Now all the children are grown and I am writing about the Sixties, when I came of age. I'm watching Godspell (which, along with Hair and Jesus Christ, Superstar, ushered out the Sixties). I'm watching Godspell and remembering what my mother and father were afraid of, and what they tried to keep me from. To save me? To save themselves? Who knows.

I would have been Robin. And I would have loved it. But my life didn't go that way. I look back on my life, however, with surprise to see that I have loved it. All of it. Even the so-difficult, so-traumatic stuff. It's okay. I'm okay. I'm good! And today, if I still want to be Robin, well... I can.



Here is Robin Lamont, my counterpart, singing "Day by Day" -- a song I sang my young children to sleep by when I was in my early twenties. Click twice if you want to link directly to YouTube, where it may load faster.

Me 'n Robin -- we would've been a pair, eh?

I'm gonna make me one of those hair wreaths.

Charleston

We met here, Jim and I, in high school. We came last weekend to celebrate his mother's 83rd birthday. We meandered King Street, ate collards at Jestine's Kitchen, took in Spoleto (liked Piccolo Spoleto even better), and wandered the harbor between celebrations.

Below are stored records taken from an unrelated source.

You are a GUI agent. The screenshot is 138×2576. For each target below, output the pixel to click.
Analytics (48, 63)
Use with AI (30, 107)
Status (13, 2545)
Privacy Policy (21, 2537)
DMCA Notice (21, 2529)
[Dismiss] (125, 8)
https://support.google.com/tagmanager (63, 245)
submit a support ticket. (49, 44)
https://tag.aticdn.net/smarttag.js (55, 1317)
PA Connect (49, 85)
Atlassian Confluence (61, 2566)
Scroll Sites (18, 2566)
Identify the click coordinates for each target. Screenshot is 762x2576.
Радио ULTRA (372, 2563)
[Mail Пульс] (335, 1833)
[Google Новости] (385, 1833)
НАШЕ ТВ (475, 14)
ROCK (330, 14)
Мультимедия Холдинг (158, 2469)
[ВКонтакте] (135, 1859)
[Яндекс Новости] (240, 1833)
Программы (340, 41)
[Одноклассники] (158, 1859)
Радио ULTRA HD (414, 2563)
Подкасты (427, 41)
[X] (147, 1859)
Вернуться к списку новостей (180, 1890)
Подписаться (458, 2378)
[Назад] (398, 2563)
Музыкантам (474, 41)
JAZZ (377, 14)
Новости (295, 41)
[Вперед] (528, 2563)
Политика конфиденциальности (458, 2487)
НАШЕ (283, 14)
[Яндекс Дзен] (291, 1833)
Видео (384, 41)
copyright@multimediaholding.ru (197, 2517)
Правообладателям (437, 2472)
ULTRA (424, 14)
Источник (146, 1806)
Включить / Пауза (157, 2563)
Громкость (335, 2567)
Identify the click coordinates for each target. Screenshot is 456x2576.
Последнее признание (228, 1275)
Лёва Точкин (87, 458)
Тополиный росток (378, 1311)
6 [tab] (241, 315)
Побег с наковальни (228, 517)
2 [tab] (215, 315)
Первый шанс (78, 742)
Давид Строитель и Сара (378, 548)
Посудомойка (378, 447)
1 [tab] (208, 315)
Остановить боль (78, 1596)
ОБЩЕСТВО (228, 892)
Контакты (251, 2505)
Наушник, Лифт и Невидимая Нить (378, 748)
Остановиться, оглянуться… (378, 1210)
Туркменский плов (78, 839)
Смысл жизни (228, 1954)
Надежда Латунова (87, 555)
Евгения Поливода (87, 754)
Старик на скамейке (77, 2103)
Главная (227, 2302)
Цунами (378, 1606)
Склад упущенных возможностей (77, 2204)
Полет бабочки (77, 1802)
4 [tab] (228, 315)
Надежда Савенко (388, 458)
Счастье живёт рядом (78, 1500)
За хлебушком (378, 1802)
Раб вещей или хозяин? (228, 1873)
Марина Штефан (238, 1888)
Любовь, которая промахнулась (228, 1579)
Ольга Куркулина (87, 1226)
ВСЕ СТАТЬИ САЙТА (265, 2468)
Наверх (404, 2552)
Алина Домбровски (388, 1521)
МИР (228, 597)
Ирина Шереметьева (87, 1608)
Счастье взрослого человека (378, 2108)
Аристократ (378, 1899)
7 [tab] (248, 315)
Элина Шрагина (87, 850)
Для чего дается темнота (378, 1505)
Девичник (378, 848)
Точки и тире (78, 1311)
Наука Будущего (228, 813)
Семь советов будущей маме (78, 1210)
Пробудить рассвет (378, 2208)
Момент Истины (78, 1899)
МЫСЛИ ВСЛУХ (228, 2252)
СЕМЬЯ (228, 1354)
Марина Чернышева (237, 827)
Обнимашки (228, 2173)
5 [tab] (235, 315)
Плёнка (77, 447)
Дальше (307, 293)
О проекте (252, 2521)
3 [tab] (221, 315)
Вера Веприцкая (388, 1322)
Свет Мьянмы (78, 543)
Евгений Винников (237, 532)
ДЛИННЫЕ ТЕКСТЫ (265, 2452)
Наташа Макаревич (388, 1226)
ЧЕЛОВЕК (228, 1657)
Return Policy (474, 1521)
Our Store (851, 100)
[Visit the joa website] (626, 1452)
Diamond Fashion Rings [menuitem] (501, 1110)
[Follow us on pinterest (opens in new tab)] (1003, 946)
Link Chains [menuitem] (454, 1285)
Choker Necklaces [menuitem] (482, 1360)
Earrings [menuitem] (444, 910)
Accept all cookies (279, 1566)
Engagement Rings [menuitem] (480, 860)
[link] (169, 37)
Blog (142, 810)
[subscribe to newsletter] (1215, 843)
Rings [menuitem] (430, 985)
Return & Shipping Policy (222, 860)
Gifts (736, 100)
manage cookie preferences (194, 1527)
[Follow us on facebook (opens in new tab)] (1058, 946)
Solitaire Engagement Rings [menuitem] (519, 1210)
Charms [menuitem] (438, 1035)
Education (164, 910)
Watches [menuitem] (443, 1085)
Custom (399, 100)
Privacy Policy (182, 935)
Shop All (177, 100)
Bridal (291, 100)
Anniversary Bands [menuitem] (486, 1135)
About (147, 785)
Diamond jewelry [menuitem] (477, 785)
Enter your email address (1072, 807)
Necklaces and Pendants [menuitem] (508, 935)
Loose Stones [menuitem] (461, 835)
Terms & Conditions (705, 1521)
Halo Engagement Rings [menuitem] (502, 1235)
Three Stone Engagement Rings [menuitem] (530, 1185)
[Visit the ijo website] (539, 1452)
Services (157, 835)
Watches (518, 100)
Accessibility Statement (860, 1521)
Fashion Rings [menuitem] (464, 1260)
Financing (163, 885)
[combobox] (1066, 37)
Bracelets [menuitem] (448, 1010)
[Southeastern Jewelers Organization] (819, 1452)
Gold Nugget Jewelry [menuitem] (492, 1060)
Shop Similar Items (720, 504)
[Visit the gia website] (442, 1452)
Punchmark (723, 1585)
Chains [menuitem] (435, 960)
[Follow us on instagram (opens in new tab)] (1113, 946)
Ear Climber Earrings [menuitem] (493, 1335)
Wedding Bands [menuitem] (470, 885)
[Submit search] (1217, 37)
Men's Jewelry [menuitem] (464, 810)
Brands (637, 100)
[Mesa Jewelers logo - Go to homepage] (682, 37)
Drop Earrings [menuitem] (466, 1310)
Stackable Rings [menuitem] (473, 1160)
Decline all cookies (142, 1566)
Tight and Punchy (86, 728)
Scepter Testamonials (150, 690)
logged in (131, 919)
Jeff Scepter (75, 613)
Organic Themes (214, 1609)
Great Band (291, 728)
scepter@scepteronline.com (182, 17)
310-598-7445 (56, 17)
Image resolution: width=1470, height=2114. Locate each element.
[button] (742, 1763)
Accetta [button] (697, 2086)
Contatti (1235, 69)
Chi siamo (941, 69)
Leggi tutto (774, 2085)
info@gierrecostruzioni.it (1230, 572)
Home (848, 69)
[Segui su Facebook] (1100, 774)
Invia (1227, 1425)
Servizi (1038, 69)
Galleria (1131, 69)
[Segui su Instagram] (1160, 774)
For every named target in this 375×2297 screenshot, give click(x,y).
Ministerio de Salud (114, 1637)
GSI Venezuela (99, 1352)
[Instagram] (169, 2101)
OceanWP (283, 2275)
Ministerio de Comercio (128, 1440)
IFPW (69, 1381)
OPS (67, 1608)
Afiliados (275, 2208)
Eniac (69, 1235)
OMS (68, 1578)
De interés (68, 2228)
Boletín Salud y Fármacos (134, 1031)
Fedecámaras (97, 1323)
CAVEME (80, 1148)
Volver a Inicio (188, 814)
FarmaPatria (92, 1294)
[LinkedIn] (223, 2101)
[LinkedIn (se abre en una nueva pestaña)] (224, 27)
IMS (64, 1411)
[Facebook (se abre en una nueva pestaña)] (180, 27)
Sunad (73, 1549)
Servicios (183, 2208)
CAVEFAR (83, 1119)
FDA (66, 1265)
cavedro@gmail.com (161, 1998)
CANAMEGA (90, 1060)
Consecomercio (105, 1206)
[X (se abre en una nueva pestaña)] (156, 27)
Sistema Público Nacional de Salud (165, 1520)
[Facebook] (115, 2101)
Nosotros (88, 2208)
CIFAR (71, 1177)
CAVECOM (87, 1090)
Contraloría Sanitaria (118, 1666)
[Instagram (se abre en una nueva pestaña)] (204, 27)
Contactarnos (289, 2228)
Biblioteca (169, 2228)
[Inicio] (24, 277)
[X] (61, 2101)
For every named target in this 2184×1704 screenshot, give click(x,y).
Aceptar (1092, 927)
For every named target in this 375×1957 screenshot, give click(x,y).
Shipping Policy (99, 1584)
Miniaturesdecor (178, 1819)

There is a magic to Charleston. It's more than the architecture, the charm, the low country and the harbor. I have discovered another magic...
The other magic? I wrote, focused and intense, on the way down, in the car, while Jim drove. I wrote every early morning while we were there. Sometimes a change of scenery is just what's required. I'm beginning to see the end of this revision. I hope it takes wings this week and flies back to my editor.